• _What you will do_
Filter the entries for lines with the word "column".

*** Opening of Records supplied ***

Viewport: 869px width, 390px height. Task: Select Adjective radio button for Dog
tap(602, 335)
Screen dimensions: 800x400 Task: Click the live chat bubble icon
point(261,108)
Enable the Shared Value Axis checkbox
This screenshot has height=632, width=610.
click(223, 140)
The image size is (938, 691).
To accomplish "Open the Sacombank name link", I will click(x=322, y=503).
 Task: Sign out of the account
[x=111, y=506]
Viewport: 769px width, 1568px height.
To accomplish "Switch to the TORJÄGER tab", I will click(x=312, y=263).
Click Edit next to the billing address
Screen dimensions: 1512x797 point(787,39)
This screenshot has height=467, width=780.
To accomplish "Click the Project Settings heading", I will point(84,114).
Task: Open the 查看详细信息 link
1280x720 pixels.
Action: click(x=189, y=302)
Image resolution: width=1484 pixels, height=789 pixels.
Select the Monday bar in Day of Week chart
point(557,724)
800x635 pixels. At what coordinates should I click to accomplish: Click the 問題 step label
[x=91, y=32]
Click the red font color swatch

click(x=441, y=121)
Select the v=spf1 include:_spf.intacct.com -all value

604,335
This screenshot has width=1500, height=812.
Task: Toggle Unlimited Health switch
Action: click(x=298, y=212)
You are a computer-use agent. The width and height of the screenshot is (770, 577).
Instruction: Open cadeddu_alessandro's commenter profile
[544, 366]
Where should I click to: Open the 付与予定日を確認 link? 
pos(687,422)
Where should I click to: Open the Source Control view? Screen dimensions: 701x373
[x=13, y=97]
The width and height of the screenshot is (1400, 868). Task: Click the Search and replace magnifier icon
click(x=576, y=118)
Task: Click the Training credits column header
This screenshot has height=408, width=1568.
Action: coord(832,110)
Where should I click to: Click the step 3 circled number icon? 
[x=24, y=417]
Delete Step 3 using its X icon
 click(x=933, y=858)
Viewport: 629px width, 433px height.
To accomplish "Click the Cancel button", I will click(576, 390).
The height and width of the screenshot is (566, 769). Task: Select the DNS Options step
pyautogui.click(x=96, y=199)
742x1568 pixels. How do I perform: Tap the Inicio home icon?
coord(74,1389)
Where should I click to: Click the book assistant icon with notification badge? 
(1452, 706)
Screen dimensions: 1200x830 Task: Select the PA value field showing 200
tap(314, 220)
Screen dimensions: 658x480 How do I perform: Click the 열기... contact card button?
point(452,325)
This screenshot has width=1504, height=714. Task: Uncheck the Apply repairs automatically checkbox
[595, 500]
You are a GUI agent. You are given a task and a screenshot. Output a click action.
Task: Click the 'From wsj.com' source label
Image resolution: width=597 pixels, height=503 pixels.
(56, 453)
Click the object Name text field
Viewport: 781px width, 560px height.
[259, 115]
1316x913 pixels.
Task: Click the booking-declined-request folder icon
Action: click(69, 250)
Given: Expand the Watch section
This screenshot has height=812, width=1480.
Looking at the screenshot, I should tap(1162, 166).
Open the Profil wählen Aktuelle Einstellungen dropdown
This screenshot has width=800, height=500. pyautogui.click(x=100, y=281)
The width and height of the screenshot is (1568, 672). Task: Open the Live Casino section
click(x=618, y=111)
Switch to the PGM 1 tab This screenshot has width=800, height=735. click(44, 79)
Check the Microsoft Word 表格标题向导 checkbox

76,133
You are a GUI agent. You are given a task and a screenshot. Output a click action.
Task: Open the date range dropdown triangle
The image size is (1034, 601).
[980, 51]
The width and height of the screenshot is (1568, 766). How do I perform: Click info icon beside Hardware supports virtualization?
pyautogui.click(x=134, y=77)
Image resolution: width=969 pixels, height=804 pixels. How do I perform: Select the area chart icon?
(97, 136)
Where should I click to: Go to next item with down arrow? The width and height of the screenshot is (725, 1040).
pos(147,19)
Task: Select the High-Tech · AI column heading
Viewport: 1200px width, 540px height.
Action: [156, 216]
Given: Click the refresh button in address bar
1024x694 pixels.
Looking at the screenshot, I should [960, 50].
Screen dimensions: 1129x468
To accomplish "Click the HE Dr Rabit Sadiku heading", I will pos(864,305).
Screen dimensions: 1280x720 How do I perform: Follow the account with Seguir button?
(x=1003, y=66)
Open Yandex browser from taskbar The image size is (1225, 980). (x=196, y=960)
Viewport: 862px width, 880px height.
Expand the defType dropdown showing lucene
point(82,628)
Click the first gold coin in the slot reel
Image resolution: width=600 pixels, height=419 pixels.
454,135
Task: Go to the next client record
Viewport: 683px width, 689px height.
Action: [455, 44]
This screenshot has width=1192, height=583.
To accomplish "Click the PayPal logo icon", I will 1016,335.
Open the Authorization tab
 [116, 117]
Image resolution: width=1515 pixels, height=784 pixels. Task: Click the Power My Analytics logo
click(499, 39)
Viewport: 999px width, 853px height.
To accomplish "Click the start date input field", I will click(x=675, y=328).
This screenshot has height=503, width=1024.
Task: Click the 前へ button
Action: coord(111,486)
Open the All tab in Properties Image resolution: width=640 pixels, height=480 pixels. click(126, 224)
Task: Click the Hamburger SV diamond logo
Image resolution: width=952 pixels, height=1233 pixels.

*** Close of Records supplied ***

• _Written answer_
Task: Click the Training credits column header
Task: Select the High-Tech · AI column heading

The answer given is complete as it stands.